Which lines of the entries contain the string "target"? Please find them and copy them.

═════ Data to process

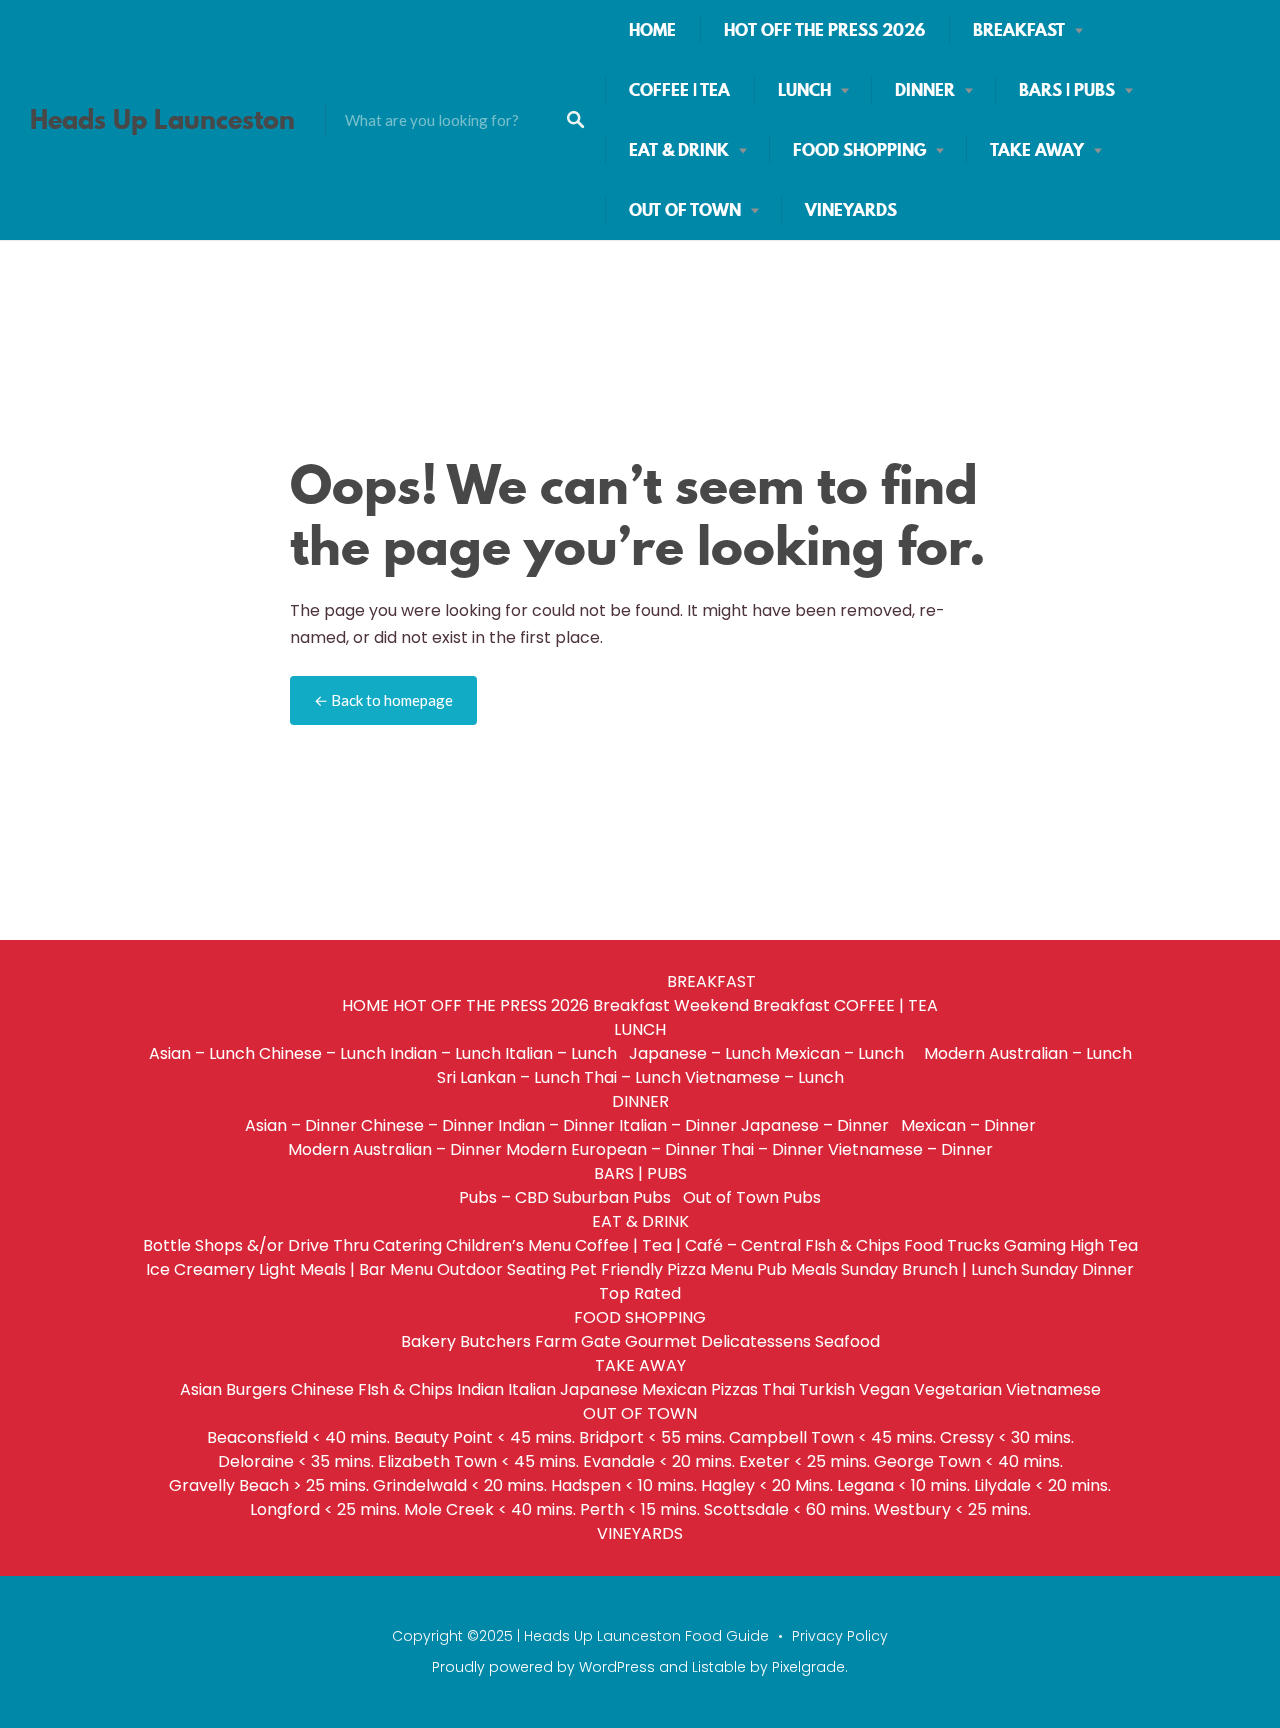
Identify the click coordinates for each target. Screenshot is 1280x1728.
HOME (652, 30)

══════════
═════ Data to process

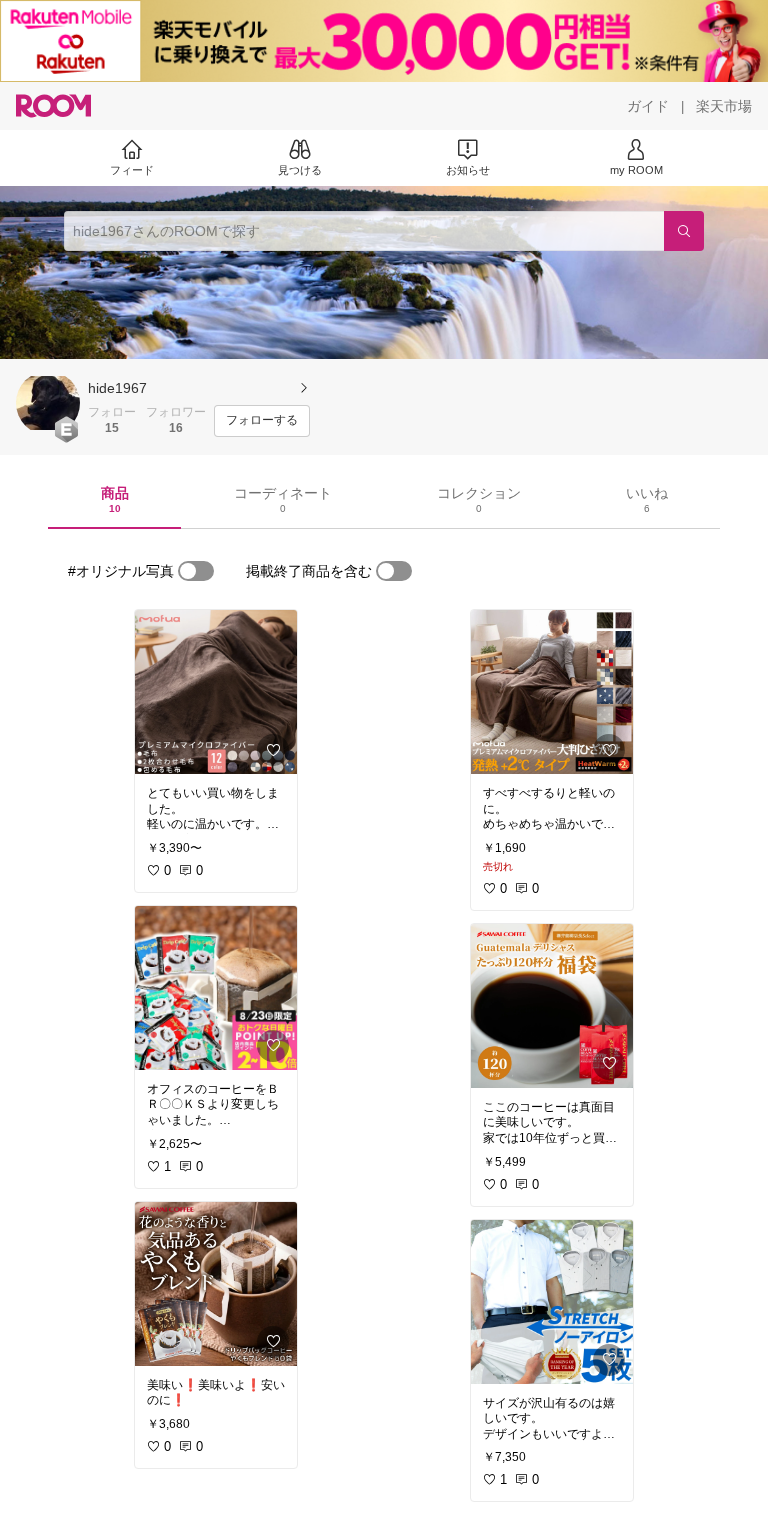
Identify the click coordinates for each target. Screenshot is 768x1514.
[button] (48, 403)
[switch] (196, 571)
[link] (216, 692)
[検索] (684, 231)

══════════

**Task solution**.
Identify the click coordinates for each target. Screenshot is 1280x1728.
Identify the click coordinates for each target. Screenshot is 768x1514.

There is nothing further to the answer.